Sana, yüreğine ve ruhuna bir selam veriyor… Seviyor besbelli ve koşar adımlarla dalıyor yine, her sokağından farklı bir seni bulacağı coşkulu yüreğe…
Dilinde sevda türküleri, ilerliyor… Sonunu bilmiyor… Ama gidiyor, ardına bakmadan, yüreğinde rengârenk umutlarla, sevgiyle…
Köşeyi dönüyor hızla… Beyaz tebeşirle çiziyor kutucukları…1, 2, 3, 4… Seksek oynuyor… Yüreği, çiçek bahçesi… Yüreği, köpük köpük olmuş okyanus… Yüreği, güneşe yönelmiş yemyeşil filiz…

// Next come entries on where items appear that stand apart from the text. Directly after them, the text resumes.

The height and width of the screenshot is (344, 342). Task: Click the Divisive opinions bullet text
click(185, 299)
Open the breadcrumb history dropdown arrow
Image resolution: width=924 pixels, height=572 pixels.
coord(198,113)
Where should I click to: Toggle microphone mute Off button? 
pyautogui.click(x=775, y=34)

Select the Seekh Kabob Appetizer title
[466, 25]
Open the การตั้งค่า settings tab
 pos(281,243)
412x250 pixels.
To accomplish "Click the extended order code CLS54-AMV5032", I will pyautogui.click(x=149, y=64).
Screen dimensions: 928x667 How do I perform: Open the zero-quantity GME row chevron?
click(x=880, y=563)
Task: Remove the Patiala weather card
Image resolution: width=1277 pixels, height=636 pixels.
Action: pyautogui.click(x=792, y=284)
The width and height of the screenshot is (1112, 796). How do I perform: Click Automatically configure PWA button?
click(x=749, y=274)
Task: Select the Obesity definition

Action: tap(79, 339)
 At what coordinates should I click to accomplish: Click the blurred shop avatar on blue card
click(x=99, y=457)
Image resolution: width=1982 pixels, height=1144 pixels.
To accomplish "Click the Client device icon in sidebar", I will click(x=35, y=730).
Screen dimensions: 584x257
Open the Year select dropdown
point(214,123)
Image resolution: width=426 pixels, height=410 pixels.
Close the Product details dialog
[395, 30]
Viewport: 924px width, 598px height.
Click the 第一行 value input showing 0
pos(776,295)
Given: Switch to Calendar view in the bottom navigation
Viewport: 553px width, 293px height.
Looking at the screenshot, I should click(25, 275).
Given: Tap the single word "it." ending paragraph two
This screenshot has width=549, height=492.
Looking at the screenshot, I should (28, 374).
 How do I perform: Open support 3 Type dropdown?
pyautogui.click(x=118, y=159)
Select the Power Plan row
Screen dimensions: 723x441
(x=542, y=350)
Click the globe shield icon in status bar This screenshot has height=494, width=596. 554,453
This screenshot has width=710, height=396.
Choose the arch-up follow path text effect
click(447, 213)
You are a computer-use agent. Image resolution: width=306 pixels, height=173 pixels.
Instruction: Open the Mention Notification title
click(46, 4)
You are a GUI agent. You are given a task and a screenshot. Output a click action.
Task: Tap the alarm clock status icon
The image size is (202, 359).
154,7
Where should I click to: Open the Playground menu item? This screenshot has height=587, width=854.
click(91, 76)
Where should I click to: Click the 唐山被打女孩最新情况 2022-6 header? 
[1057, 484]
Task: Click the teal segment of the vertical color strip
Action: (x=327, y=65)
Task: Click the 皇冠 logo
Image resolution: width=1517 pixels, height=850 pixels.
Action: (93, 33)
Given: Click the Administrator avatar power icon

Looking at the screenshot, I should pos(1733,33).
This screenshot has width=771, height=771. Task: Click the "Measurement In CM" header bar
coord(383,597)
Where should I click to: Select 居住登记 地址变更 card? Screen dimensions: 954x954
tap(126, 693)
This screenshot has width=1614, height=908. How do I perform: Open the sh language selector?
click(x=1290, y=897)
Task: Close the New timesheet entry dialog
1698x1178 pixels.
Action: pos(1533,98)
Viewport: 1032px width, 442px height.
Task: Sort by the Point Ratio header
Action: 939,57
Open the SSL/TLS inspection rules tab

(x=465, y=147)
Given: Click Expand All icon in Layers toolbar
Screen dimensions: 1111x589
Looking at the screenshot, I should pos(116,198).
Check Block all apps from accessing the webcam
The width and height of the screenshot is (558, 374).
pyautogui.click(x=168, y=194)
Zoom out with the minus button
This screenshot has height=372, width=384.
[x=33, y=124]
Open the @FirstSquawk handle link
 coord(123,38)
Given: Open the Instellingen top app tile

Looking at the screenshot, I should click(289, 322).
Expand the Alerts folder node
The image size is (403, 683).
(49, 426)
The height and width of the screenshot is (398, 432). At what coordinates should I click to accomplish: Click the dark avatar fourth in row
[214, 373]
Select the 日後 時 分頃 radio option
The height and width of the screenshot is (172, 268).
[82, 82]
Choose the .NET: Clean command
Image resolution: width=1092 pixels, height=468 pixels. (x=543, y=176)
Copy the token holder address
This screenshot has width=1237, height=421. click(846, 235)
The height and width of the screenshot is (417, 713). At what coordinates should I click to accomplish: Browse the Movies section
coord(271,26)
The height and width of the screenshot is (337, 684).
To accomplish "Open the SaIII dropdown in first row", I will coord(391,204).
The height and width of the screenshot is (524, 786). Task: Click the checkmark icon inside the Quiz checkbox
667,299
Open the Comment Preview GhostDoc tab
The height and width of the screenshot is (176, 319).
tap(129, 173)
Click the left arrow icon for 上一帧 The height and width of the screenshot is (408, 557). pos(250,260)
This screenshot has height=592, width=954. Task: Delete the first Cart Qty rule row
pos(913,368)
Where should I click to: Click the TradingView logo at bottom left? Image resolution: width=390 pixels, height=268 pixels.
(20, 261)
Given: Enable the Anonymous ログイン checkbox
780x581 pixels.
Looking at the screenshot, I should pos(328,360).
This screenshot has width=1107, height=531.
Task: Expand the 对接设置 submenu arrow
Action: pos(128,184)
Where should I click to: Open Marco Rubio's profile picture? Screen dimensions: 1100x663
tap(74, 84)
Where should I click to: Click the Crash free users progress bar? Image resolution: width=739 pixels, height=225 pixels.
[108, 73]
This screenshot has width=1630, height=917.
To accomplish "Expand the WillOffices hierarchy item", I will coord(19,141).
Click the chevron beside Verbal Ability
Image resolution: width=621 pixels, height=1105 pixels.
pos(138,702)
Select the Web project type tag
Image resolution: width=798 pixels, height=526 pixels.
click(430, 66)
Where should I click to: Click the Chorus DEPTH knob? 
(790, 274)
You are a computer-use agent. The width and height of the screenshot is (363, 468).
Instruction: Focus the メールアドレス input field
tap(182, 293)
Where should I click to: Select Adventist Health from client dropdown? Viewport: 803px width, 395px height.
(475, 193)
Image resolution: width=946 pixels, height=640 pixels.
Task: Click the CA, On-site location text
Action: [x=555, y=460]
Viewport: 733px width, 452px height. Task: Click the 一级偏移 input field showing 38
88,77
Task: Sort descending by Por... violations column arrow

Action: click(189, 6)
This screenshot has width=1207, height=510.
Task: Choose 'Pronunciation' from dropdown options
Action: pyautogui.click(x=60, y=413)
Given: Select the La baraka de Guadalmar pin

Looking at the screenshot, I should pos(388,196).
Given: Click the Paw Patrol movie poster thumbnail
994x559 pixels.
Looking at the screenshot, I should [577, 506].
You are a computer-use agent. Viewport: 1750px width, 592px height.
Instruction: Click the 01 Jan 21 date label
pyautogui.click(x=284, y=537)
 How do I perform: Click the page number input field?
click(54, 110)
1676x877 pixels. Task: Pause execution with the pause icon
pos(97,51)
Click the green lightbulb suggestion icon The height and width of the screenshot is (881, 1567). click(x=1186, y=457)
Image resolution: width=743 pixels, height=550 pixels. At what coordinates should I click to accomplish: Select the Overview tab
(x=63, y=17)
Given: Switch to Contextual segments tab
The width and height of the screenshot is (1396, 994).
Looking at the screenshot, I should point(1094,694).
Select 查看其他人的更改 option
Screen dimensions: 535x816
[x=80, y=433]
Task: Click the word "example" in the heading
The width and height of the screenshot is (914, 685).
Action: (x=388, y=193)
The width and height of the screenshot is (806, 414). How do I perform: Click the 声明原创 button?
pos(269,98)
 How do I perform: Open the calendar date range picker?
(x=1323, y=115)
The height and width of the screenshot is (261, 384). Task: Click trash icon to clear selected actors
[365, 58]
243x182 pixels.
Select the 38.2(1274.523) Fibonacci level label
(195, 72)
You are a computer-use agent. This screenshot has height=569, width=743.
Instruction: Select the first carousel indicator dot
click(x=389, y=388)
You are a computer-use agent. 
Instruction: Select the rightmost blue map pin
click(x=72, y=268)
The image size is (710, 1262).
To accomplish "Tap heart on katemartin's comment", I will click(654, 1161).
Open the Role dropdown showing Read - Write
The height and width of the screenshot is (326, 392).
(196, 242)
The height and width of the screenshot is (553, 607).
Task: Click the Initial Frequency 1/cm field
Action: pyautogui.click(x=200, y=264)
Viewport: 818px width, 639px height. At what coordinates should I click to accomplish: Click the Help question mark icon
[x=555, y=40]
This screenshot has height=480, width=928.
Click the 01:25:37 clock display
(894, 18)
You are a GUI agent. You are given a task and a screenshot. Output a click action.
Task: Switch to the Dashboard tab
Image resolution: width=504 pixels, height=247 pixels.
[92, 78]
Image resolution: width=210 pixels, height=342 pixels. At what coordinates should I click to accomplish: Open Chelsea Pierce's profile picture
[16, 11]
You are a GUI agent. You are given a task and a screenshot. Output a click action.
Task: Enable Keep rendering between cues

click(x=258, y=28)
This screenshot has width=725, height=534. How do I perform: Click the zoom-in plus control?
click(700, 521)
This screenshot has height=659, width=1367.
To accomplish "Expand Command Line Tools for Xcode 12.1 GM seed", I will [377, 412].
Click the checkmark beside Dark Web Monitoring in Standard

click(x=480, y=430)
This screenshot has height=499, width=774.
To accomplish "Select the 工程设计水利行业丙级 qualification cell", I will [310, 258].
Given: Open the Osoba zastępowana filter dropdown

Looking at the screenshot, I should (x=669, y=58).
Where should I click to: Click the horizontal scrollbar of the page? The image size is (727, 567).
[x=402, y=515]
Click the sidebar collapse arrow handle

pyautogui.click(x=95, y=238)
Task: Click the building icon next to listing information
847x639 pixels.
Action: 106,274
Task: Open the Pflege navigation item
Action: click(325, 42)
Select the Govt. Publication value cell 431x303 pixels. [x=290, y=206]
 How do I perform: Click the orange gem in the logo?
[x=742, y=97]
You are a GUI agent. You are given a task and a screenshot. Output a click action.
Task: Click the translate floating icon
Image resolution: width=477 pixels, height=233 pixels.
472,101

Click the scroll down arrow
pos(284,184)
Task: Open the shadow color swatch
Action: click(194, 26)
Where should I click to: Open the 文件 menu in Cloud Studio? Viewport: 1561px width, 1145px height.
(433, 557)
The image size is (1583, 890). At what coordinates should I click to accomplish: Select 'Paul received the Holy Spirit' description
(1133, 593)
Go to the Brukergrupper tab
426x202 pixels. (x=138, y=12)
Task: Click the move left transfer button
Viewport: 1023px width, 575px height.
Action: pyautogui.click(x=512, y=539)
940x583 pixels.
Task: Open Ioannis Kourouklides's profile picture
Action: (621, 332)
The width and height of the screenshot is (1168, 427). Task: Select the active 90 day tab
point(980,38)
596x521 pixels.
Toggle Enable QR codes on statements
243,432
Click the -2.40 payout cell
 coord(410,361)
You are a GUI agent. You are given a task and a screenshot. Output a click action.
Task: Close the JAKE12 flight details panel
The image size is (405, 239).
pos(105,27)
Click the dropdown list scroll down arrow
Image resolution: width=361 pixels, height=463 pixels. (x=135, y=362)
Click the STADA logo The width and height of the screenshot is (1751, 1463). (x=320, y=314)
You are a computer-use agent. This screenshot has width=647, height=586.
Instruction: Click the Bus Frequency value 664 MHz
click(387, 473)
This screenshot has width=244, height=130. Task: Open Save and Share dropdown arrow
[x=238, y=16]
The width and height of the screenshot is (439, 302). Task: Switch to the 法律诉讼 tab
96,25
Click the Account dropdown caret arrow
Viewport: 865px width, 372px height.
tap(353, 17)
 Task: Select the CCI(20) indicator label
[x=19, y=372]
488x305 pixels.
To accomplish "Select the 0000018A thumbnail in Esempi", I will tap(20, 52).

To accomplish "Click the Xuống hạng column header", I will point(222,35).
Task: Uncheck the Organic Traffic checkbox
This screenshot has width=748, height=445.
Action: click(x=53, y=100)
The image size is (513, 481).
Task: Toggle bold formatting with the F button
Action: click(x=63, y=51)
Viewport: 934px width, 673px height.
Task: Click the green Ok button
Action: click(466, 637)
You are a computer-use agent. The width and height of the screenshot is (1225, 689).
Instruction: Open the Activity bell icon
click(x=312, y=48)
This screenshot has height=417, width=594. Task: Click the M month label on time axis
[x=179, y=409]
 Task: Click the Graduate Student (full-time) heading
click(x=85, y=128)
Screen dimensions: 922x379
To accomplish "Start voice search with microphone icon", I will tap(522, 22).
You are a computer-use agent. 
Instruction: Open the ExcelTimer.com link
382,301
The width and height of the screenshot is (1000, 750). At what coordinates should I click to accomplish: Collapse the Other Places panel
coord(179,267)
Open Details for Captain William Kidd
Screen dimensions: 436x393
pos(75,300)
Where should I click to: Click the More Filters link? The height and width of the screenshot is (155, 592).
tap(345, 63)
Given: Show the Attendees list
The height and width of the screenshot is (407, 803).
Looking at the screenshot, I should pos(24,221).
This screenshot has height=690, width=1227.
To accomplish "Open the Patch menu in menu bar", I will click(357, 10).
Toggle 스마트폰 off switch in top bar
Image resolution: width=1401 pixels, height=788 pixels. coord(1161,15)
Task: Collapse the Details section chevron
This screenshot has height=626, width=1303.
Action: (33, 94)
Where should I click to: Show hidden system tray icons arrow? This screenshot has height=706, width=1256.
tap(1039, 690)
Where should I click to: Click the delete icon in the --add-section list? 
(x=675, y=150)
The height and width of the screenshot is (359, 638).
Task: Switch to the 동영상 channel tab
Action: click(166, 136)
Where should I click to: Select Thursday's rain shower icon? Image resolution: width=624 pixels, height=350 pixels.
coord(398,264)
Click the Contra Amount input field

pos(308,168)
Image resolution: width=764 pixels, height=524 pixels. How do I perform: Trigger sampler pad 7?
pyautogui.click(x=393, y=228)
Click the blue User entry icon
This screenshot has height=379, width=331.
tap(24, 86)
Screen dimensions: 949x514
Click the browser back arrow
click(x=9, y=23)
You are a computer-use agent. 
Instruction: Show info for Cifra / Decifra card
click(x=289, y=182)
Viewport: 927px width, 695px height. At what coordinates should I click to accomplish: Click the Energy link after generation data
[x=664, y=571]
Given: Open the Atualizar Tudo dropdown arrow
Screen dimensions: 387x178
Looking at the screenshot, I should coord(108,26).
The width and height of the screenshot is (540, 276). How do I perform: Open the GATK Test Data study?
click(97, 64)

Minicik kollarını yaslıyor, kalın gövdeli çınara... Sayıyor…1, 2, 3… sağım, solum, önüm, arkam sobe! Koşuyor hızla… Üzerine saksılar dizilmiş duvarın ardına, beyaz çiçekleri açmış zakkumun arasına, masmavi boyanmış kapının arkasına bakıyor… Bulamıyor… Kimseler yok… Gölgesini sobeliyor… Kıkır kıkır gülüyor. Seviniyor ve seviyor hayatı…
Açıyor küçük kollarını, gökyüzüne bakarak… Damla damla dökülüyor yağmur… Kireç beyazı tenini ıslatıyor iyice… Yanakları al al, gözleri zeytin tanesi ve dalgalı saçlarıyla gülümsüyor…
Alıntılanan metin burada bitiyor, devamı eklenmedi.